Henri Langlois, the cinema lover

His life can be read like a novel. He was born and lived in Smyrna, but had to leave it when the city was sacked by Ataturk’s army in 1923. Henri Langlois was only 8 years old but he always kept a strong attachment to his Oriental roots, even in his passport where he was described as being from “Asian Turkey”. According to his own words, he was ‘a good for nothing’. So he gave his heart and soul to cinema, founded movie theaters and the French Cinémathèque, the greatest important work of his life, with his friend Georges Franju. It was back in 1936, and he was barely 20 years old. But his crusade filled his whole life, until his death in 1977. The young thin man became a Hitchcock-type character, capable of getting support from Chaplin, Fritz Lang and Chabrol when Malraux had decided to fire him.
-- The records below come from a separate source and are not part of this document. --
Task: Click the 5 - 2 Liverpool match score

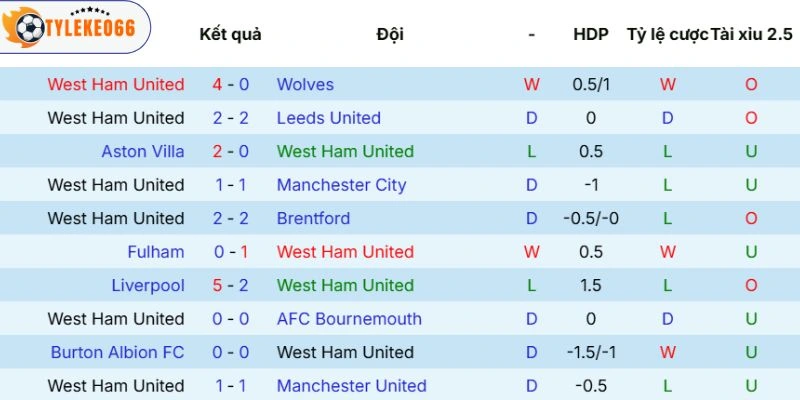Action: [x=232, y=285]
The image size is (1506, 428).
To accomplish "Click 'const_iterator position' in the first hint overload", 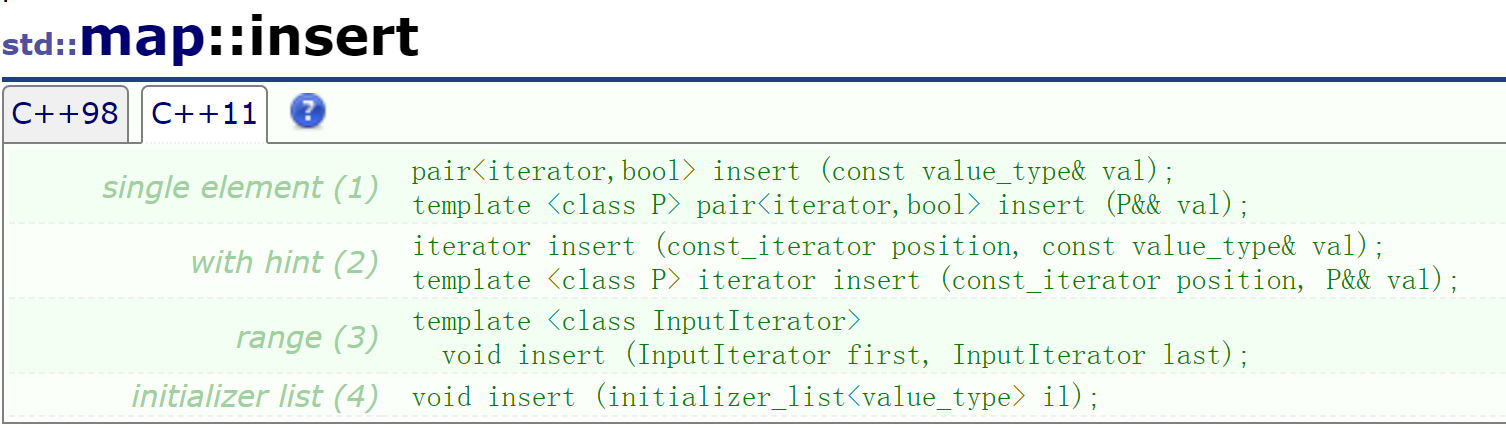I will click(840, 246).
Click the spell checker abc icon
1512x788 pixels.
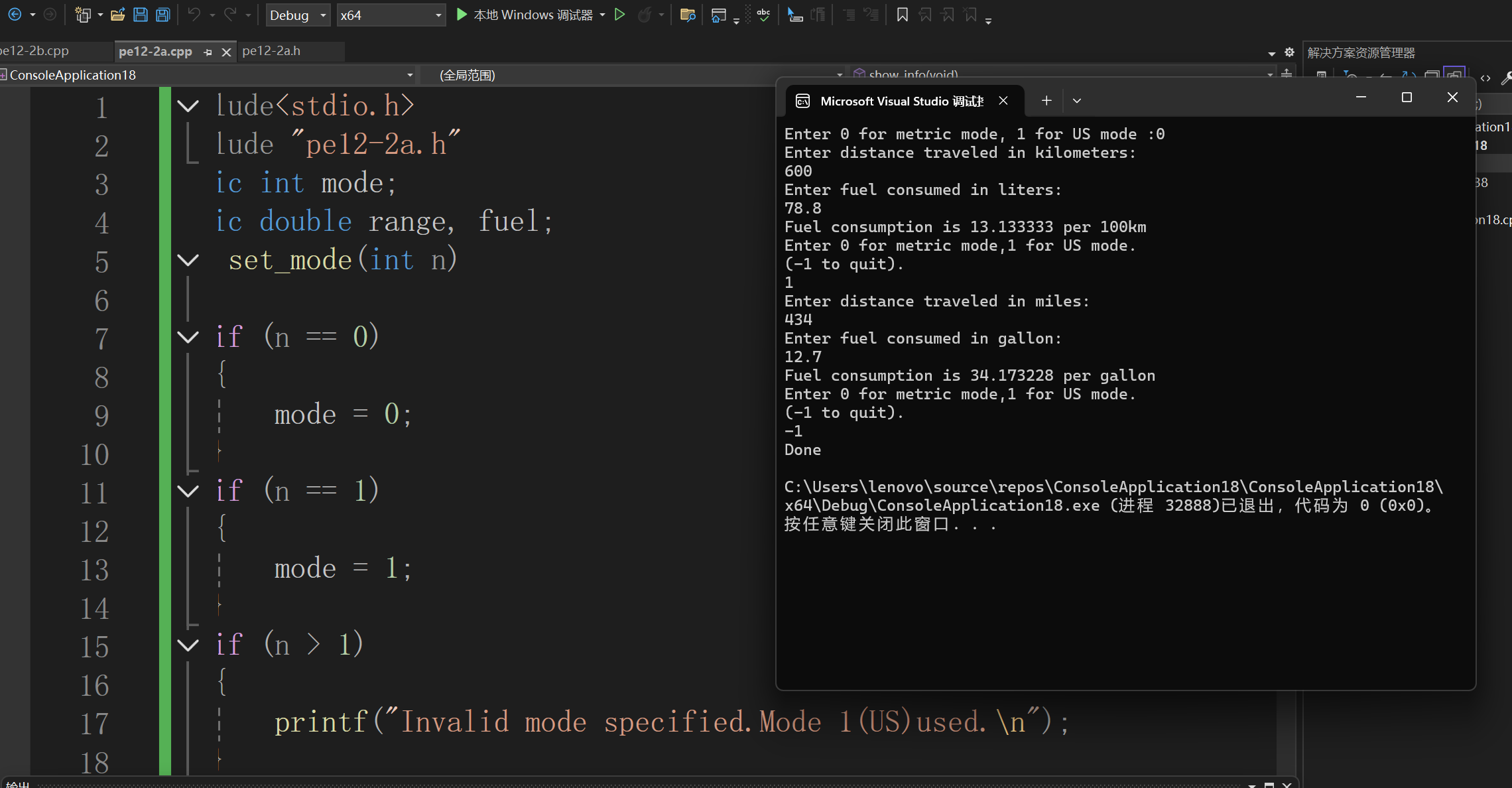pos(763,15)

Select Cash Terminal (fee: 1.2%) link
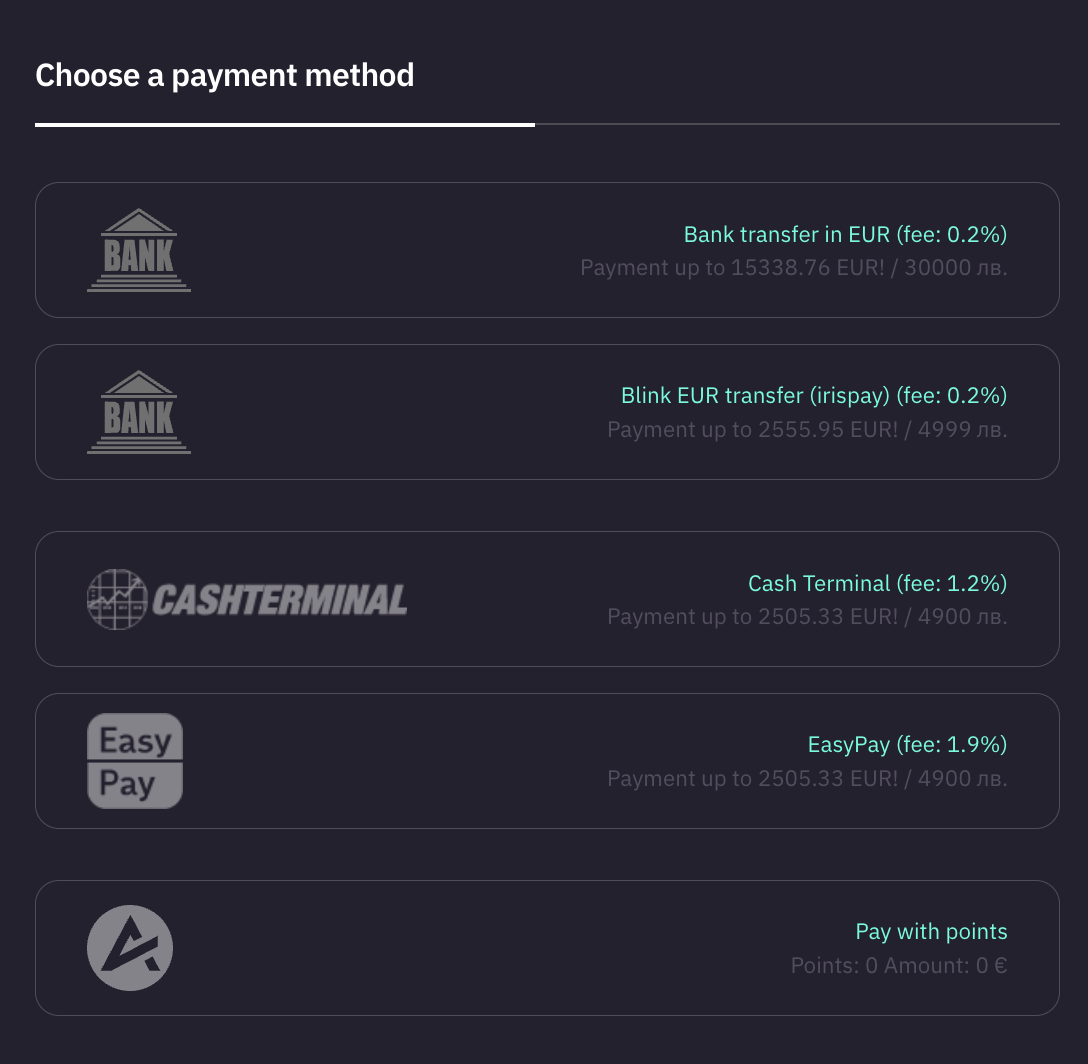(x=877, y=583)
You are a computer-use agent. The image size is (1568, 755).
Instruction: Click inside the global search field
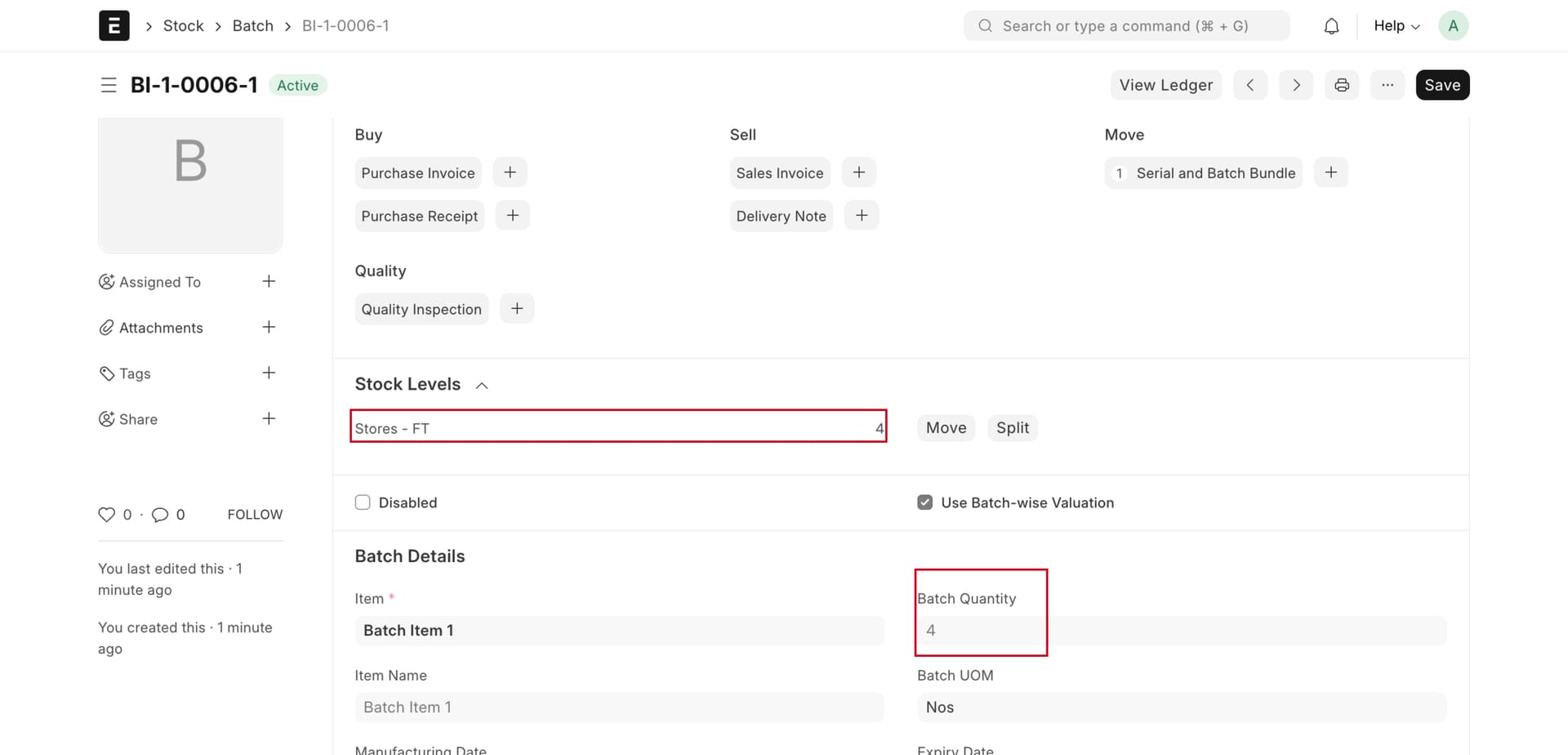point(1127,25)

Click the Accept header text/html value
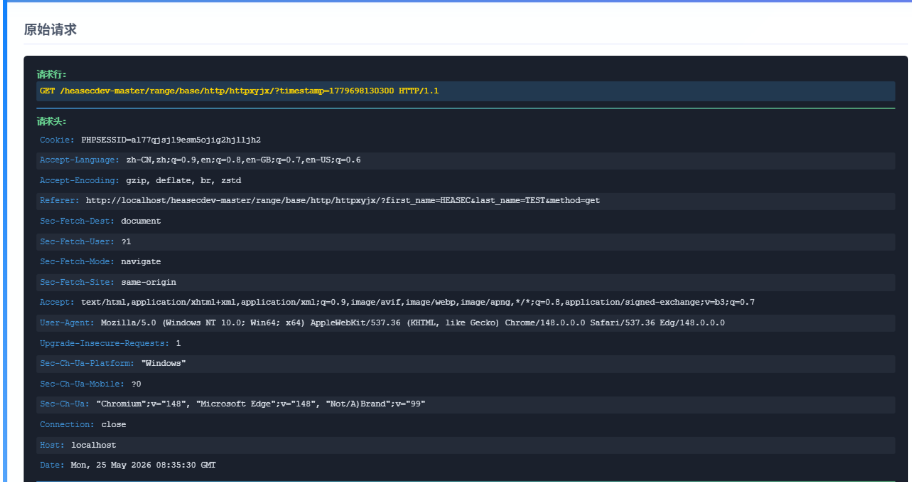[x=418, y=302]
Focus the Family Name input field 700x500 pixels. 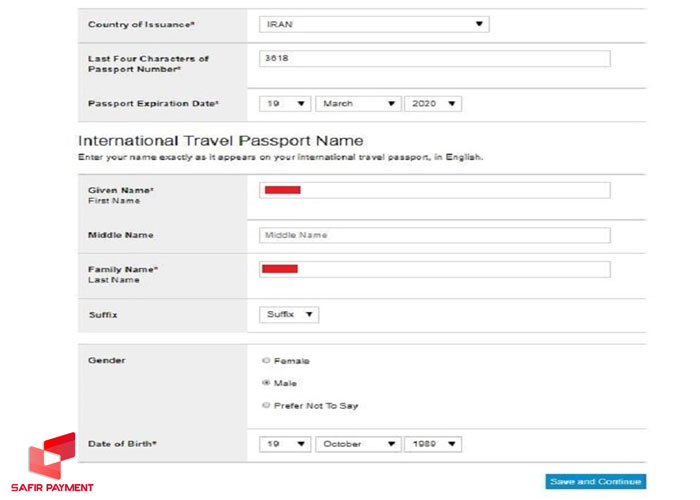click(x=434, y=269)
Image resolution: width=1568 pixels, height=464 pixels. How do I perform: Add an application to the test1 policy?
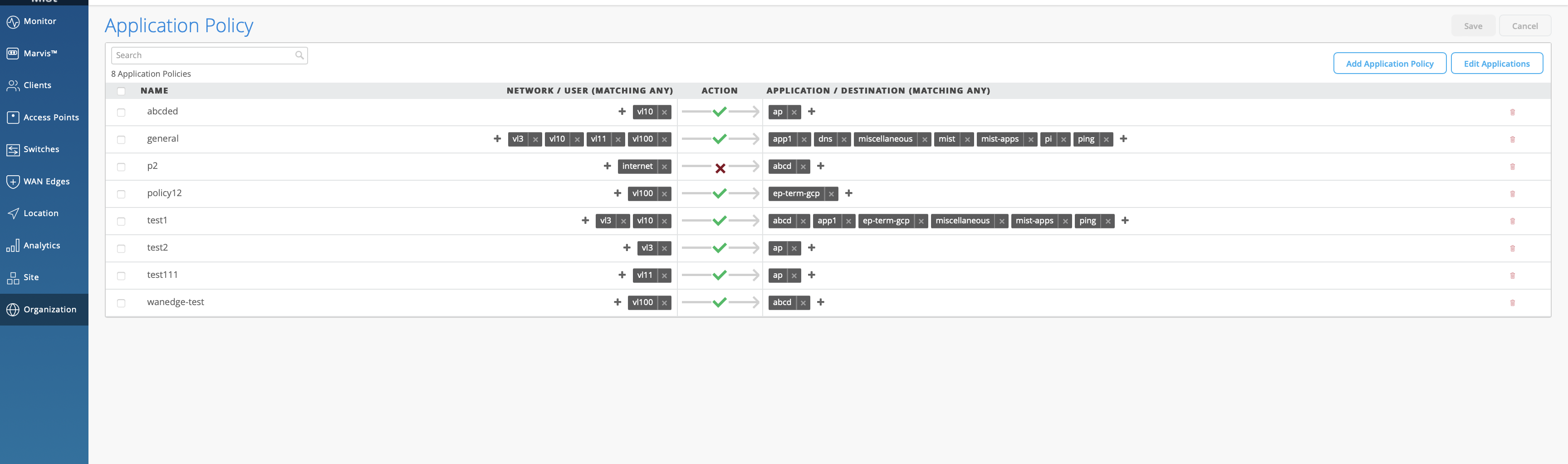click(x=1125, y=221)
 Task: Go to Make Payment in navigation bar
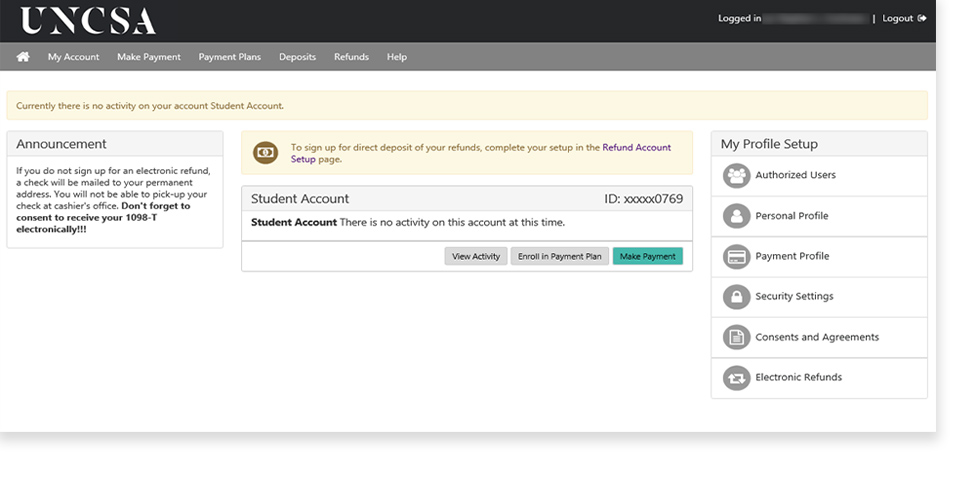point(148,57)
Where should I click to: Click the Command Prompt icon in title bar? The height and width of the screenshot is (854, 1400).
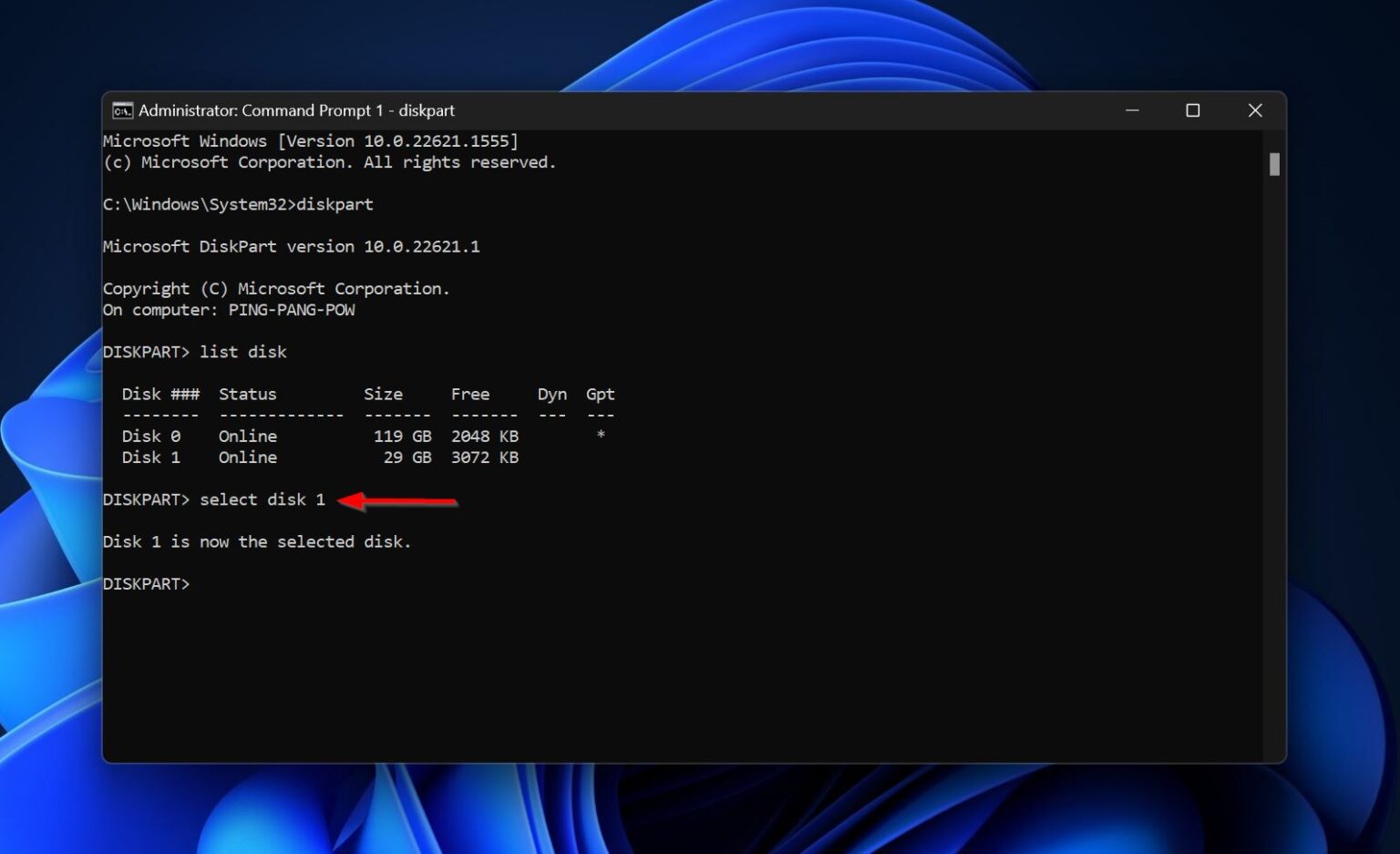(x=121, y=110)
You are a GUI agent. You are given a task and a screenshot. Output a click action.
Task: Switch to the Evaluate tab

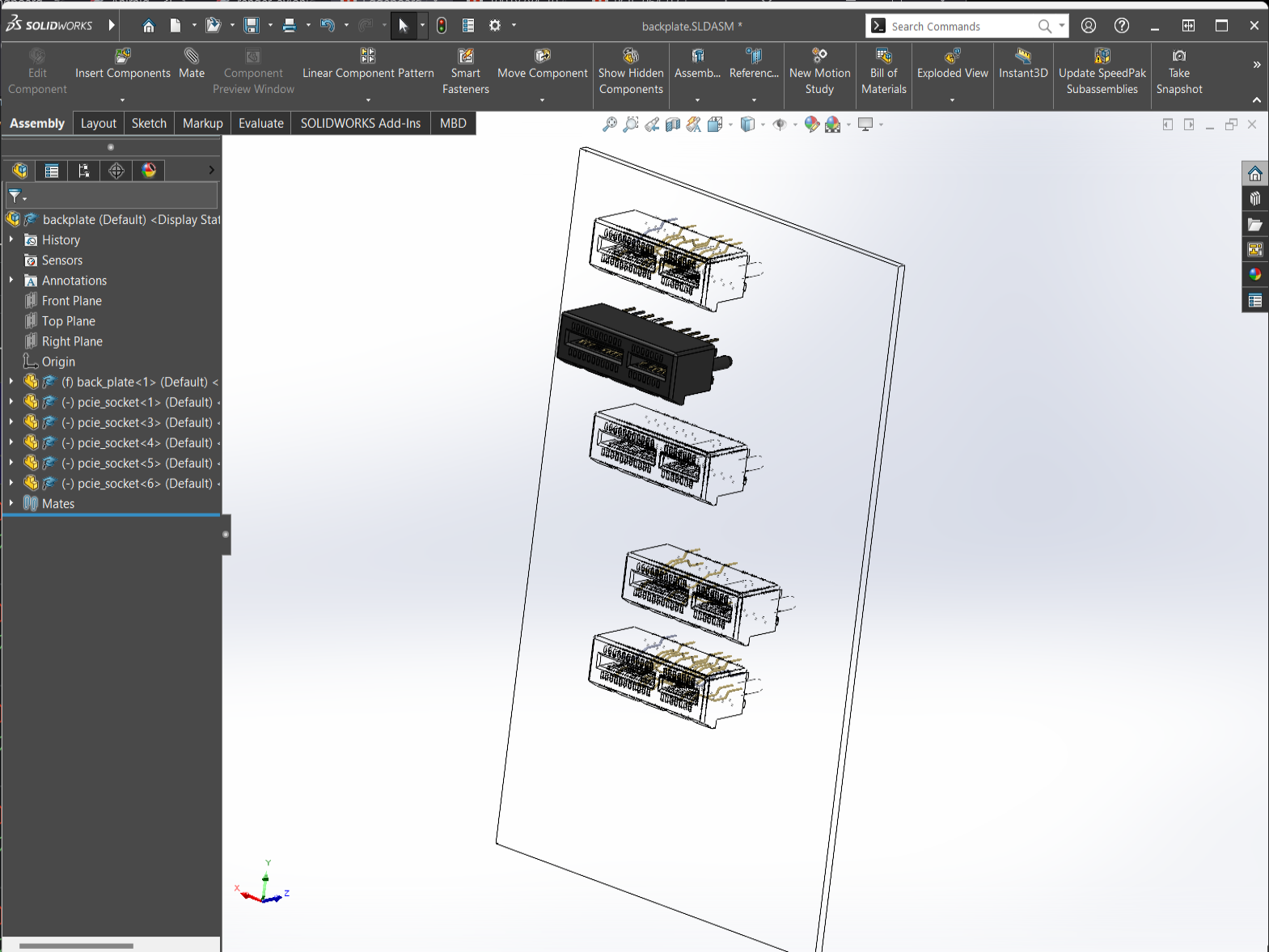pos(260,123)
The book accompanies an exhibition at the Cinémathèque, and traces the man’s combats to save silent movies, to keep the material souvenirs such as cameras, projectors, posters and his tireless vocation to make the world aware of the movies of all countries and confront them to one another. The Nouvelle Vague – from Rohmer to Truffaut – owed him a lot.
Le musée imaginaire d’Henri Langlois, Flammarion, 2014, 240 p.,€ 45.